I don’t know that what we are doing is “right”. I don't want to prove my moral mettle, or impress my friends or my god. But when I think about taking in and taking on a child who is already half grown-up and fully complicated, I feel a rush of maternal feelings that have always eluded me when I try to imagine having a baby. We haven’t struggled with infertility, and I’ve never been pregnant. My partner and I feel meant to do this, and it just descended on us over time with a heavy, stubborn certainty. Some days I feel excited about it, and some days I feel terrified. But like all such things, the decision seems not to rest on any momentary emotional state.

In some way, it doesn't seem like a decision at all. It just feels like it has to be done, by someone, and it might as well be us. There are more than 30,000 kids in temporary foster care in Los Angeles, most with little chance of being reunited with their birth parents. More than half drop out of high school, only 5% go to college, and 25% end up homeless. Thousands age out of foster care without anyone to help them make the transition - to loan them a deposit on a first apartment, or buy them their first car, or advise them about an important job interview.

I feel strangely touched when I think about the possibility that someone else’s child might someday sit with ease at our dinner table. I feel a fierce protective instinct when I think about advocating for a kid whose education has been interrupted by personal chaos beyond their control. I go to the institutional "foster care facility" where we're doing our training courses, and I look at the deformed bureaucracy that professes a desire to do the right thing and dehumanizes these kids every day, and I feel my mind and my heart and all of my personal resources click into overdrive like a machine or an athlete getting ready for competition.
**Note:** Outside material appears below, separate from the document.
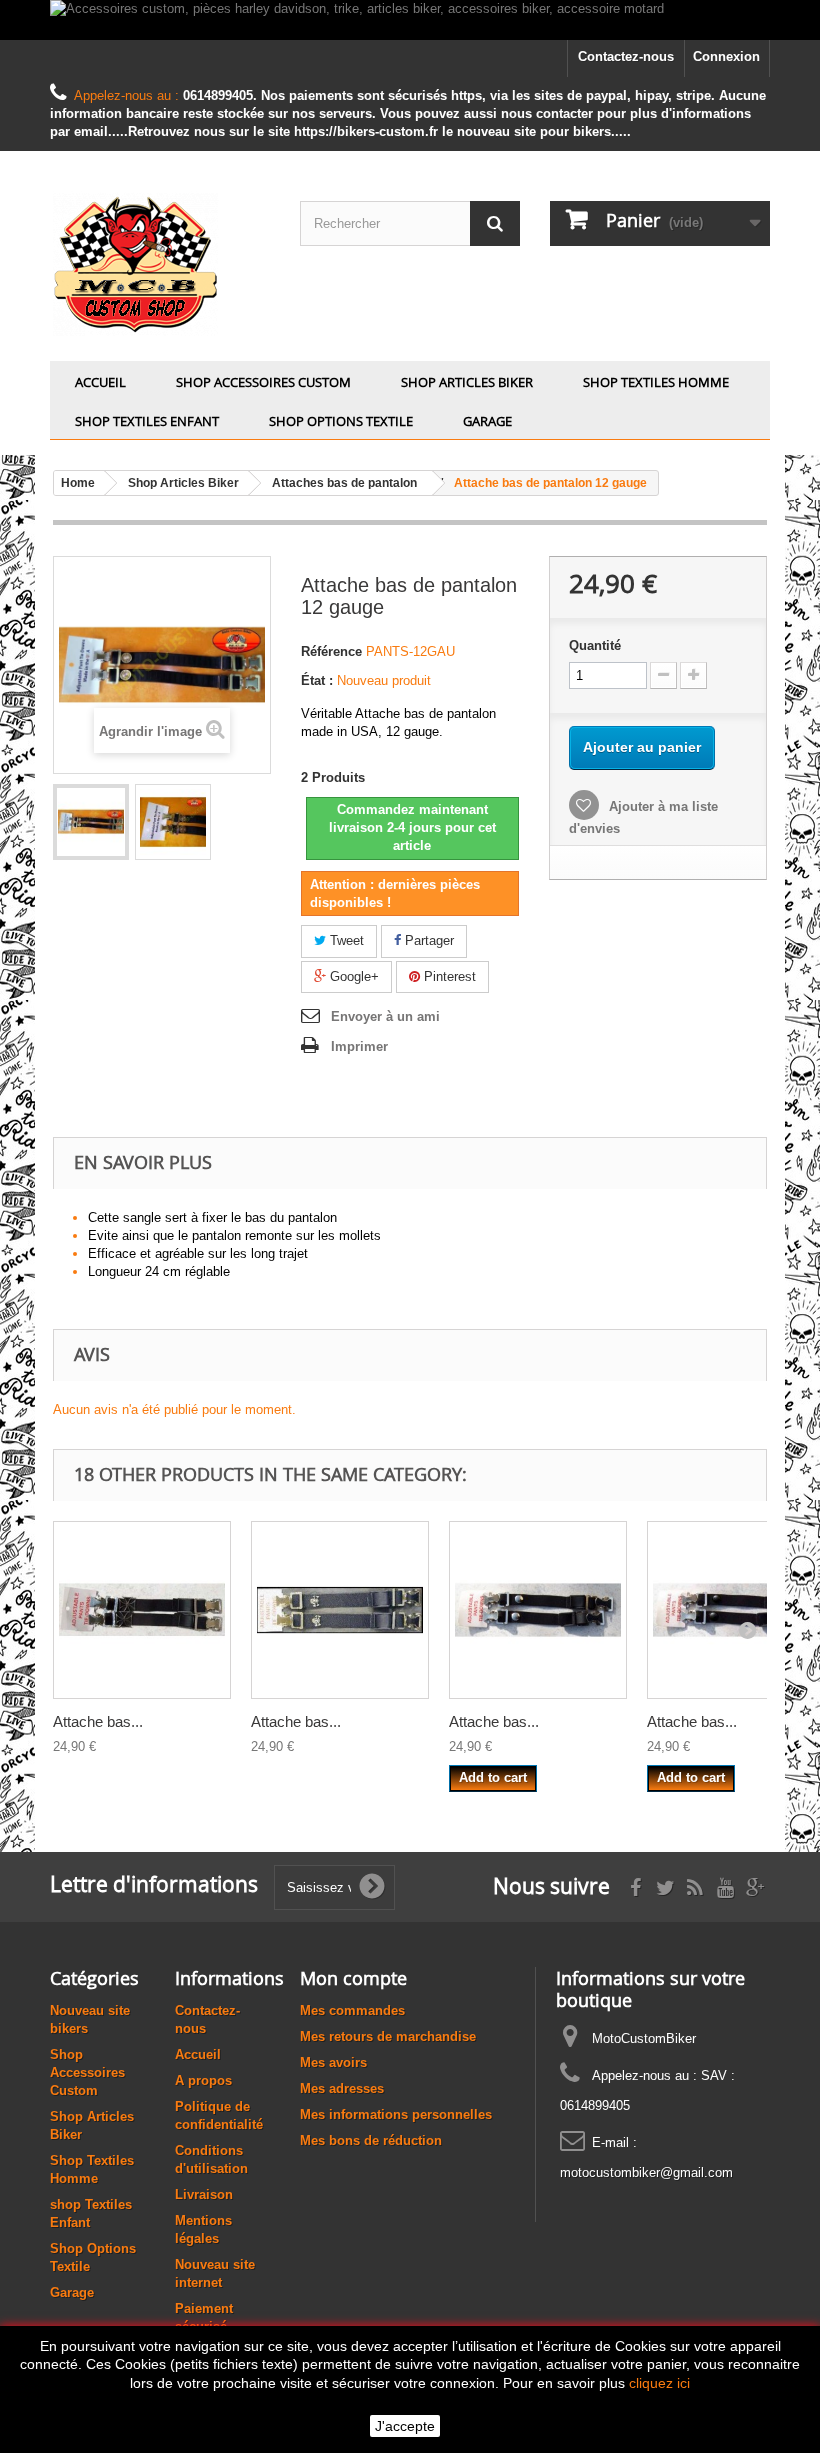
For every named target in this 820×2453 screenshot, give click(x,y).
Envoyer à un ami (385, 1016)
I feel beyond myself. I feel that there is a very good possiblity I will "fail" in the ways that one measures such things, and I don't care. The system is building the conditions for failure every day, and maybe I can interrupt it just long enough for someone to catch a break.
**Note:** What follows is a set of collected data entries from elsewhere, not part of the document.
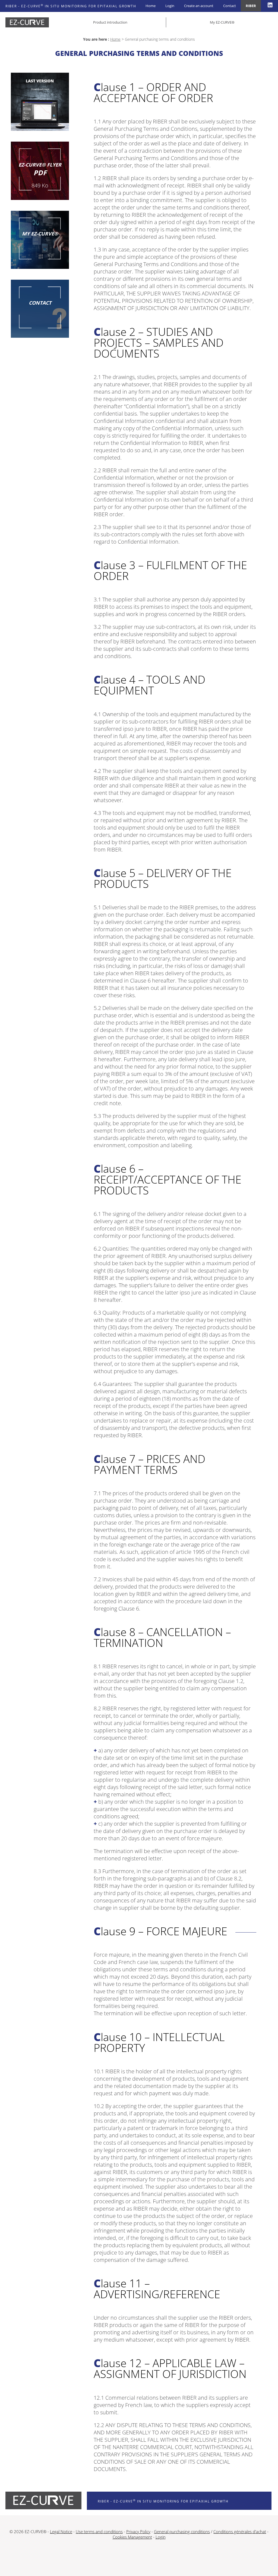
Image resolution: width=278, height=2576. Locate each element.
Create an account (198, 5)
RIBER (251, 5)
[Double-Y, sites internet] (139, 2559)
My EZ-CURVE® (222, 22)
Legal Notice (61, 2531)
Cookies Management (132, 2537)
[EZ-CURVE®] (40, 102)
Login (169, 5)
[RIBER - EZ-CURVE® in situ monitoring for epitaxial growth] (27, 22)
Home (151, 5)
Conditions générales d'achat (239, 2531)
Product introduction (110, 22)
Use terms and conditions (99, 2531)
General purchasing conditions (182, 2531)
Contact (229, 5)
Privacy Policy (138, 2531)
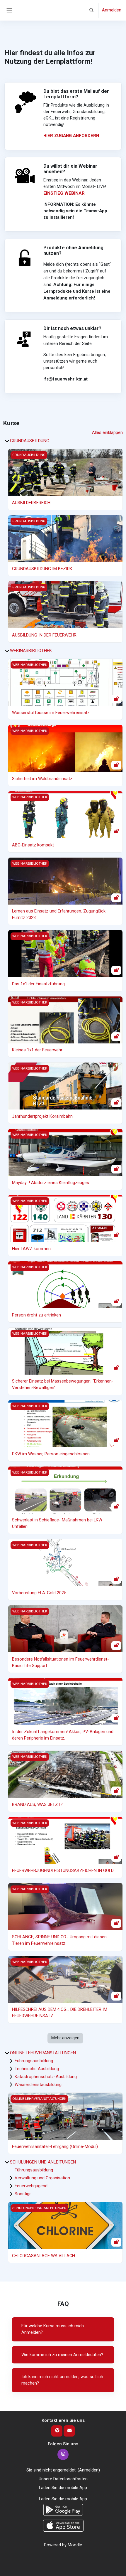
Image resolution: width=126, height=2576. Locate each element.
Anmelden (111, 10)
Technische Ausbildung (37, 2068)
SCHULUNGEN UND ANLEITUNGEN (43, 2162)
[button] (91, 10)
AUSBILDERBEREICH (31, 502)
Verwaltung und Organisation (42, 2178)
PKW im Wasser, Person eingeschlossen (51, 1454)
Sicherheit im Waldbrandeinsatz (42, 778)
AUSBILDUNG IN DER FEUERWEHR (44, 635)
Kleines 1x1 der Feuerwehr (37, 1050)
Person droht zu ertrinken (36, 1315)
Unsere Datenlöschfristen (63, 2478)
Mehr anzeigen (65, 2037)
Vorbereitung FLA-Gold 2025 (39, 1592)
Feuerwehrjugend (31, 2185)
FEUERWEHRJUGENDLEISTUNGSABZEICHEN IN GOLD (63, 1870)
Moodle (75, 2545)
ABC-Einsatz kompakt (33, 845)
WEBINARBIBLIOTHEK (31, 650)
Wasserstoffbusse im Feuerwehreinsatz (51, 712)
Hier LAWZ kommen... (32, 1248)
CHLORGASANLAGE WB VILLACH (43, 2255)
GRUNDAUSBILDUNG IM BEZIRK (42, 568)
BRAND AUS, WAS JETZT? (37, 1804)
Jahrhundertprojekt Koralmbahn (42, 1116)
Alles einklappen (107, 432)
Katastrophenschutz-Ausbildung (46, 2076)
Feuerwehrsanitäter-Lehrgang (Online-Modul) (55, 2146)
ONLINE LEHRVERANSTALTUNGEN (43, 2052)
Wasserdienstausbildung (38, 2084)
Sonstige (23, 2193)
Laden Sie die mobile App (63, 2487)
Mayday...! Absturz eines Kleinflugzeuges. (51, 1182)
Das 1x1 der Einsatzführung (38, 983)
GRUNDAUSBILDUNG (29, 440)
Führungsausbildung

We’ll see what happens. The foster care system is already sending us clear messages to beware, be realistic, and be ready. But for me all that matters is to try.


Ashley said...

Hi, I just found your blog and am starting at the beginning, working my way to the end. I love that people have thought to write down their experiences for others to learn from. I'm looking forward to seeing how your journey panned out! My husband and I are looking to adopt older children, so a somewhat similar situation to yours. -A

Heather said...

Like Ashley I found your blog and am starting from the beginning. This post felt like someone putting my heart on paper. My husband and I have often made comments similar to many in this post, but you said them how I wish I could have articulated them when asked. My mother's reaction was even similar to your own...mine shared multiple worst case scenario stories and did not get the intended reaction from us. I'm excited to read on and see how your journey has progressed!

Lauren said...

I just found your blog too, and I am also starting at the beginning. I hope to adopt a child from foster care in a few years when my partner and I have a more stable financial situation. I have been researching adopting an older child for several years now, and I am studying to get my master's in Human Development and Family Studies, so that I can become an adoption counselor or work in foster care. I am trying to read everything I can and learn as much as possible about adopting older children in the meantime.
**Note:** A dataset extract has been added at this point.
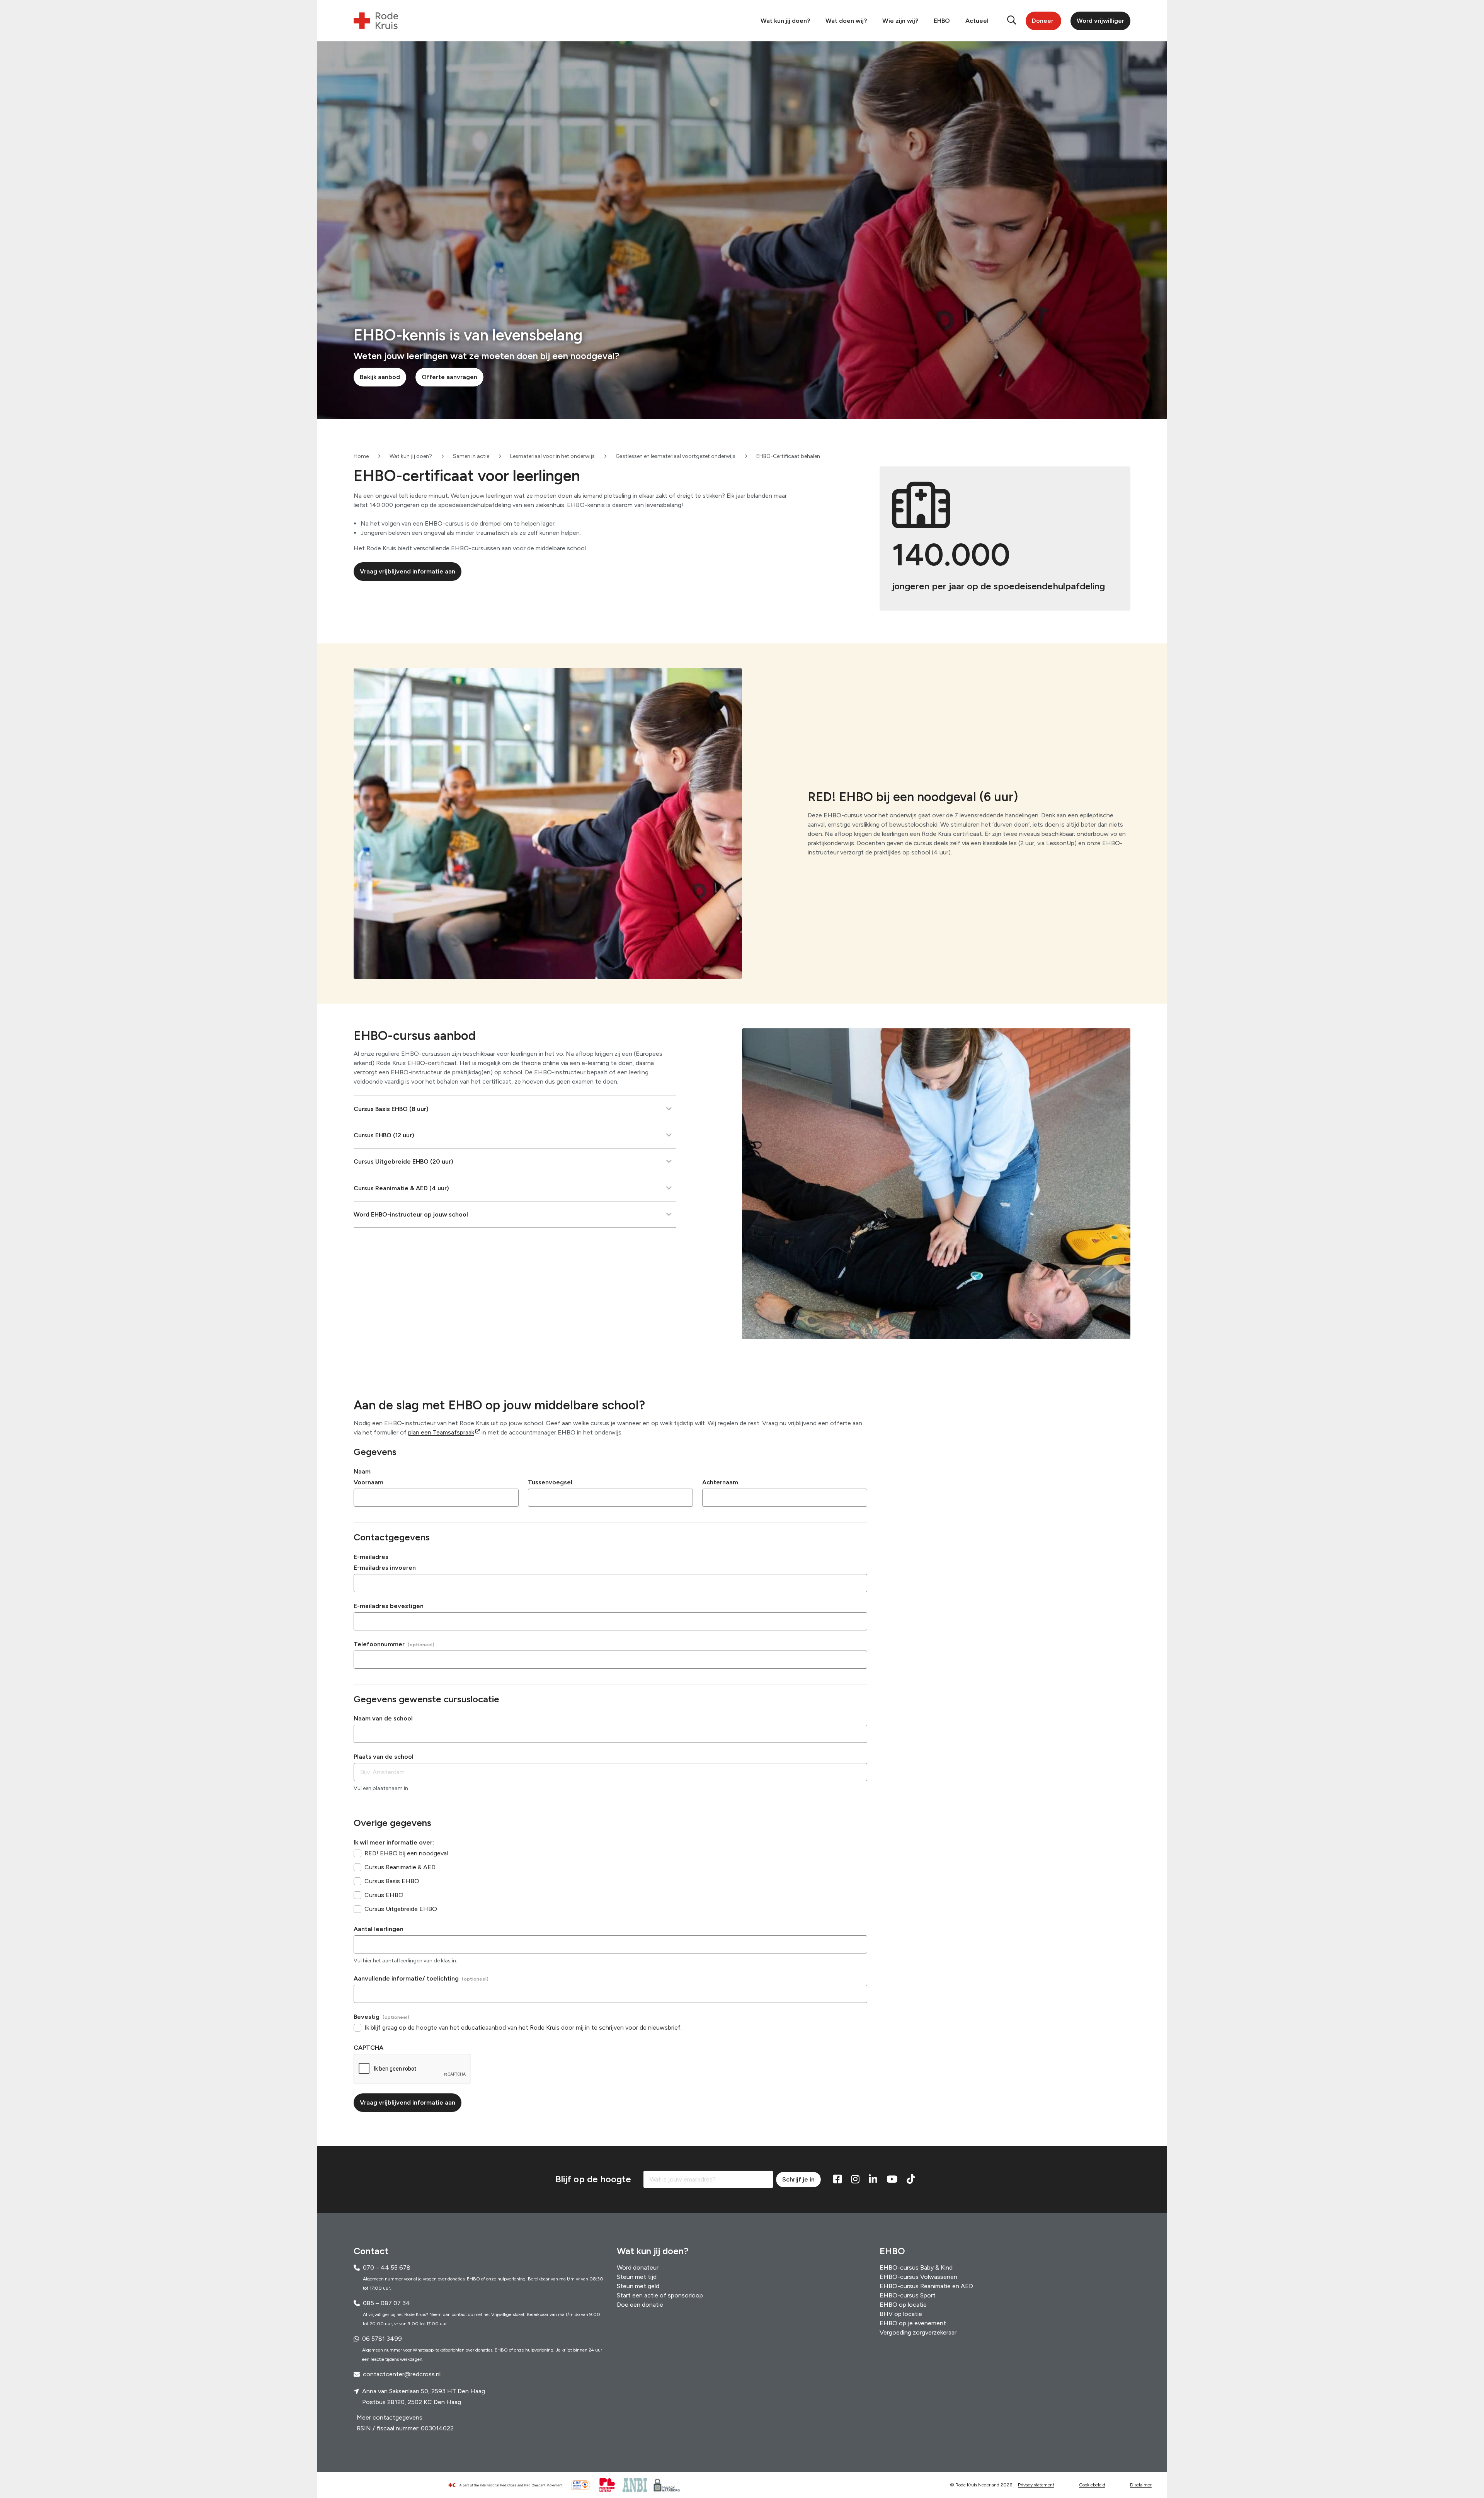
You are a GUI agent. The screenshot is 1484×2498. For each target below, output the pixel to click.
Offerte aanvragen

Like you, I do not know of any reason why I would not be able to have biological children someday. In fact, I do want to have a baby/babies, but I would love to give a home and family to an older child too.

You write so beautifully, and I know I am not alone in saying that you have put many future (and current) foster/adoptive parents' feelings into words. My mother, sister, and even my partner (initially) expressed some of the same concerns that your mother had. I'm looking forward to reading about how everything is turning out for you! Thanks for sharing with us.